Serial Mass Killings


2017 has been incredible year. First Donald Trump took the oath of office as the President of the United States. What could be more credulity straining than that? Well how about killing 58 people and injuring nearly 500 more people from a Hotel in Vegas followed about a month later by another mass killing this time at a church in Texas where 26 were killed and 16 injured. I wonder how many of the people from the shooting in Las Vegas were out of the hospital by the time the next major mass killing occurred in Texas?

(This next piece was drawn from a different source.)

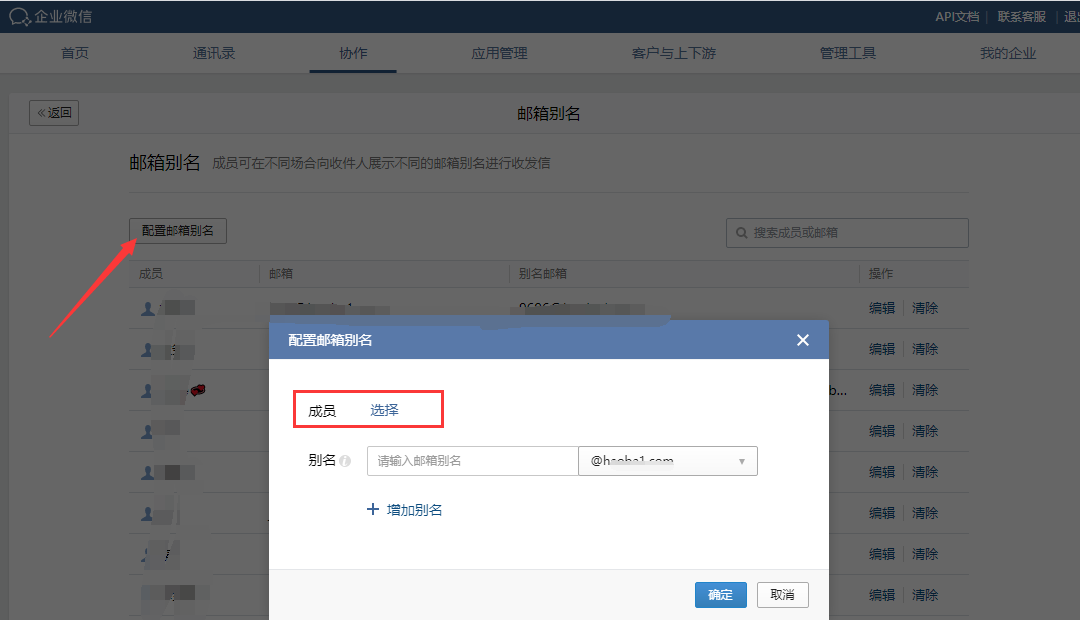
Task: Open the API文档 link
Action: (957, 16)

Many pundits keep repeating that there is nothing we can do about these shootings. We can’t predict where they’ll happen many of those pundits agree. In particular, Conservatives who don’t want any actions taken, except against Muslims, keep repeating that there is nothing we can do to predict where the next violent attack will happen.  Samantha B from Comedy News, my main source of news, pointed out a day or two before the Texas shooting, that there is in fact one pretty good predictor of where mass killings will occur. Most acts of mass killings actually have a common element. Actually they have 2. That is domestic violence and guns.

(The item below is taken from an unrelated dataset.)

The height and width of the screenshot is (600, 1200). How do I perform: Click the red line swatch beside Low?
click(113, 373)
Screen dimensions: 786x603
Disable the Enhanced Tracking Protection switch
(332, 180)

An organization called ‘Every town for Gun Safety’ did a large study of mass shootings between 2009 and 2016 and found there were 156 mass shootings in the U.S. during that time. 54% of those incidents related to domestic or family violence. As Samantha B said, “Mass shootings come in all male shapes and all male sizes, but most of them rehearse for it the same way.” [1] They rehearse by beating up a family member that is weaker than them. Usually that is a spouse, partner, or child. These are not brave men! These are men who see their dominance in jeopardy and can’t stand to think about that. So they lash out. They lash out at a vulnerable family member. They seldom lash out at someone stronger than them.

James Hodgkinson of Illinois, who authorities say shot a congressman and injured others at a ball field in Virginia in June of 2017, punched one woman in the face and dragged his young and defenseless daughter to the ground by her hair. Omar Mateen’s spouse reported that he regularly beat her. Remember Mateen was the mass murderer who killed 49 people and wounded 58 others in a gay nightclub in Orlando on June 12, 2016. He briefly held the record for mass killings in America until the shootings in Vegas. In the US these records are continually broken. The latest suspect in the killing that just happened a coupe of days ago in Texas apparently was in a domestic dispute with his wife and for some reason killed his mother-in-law and 25 other Parishioners.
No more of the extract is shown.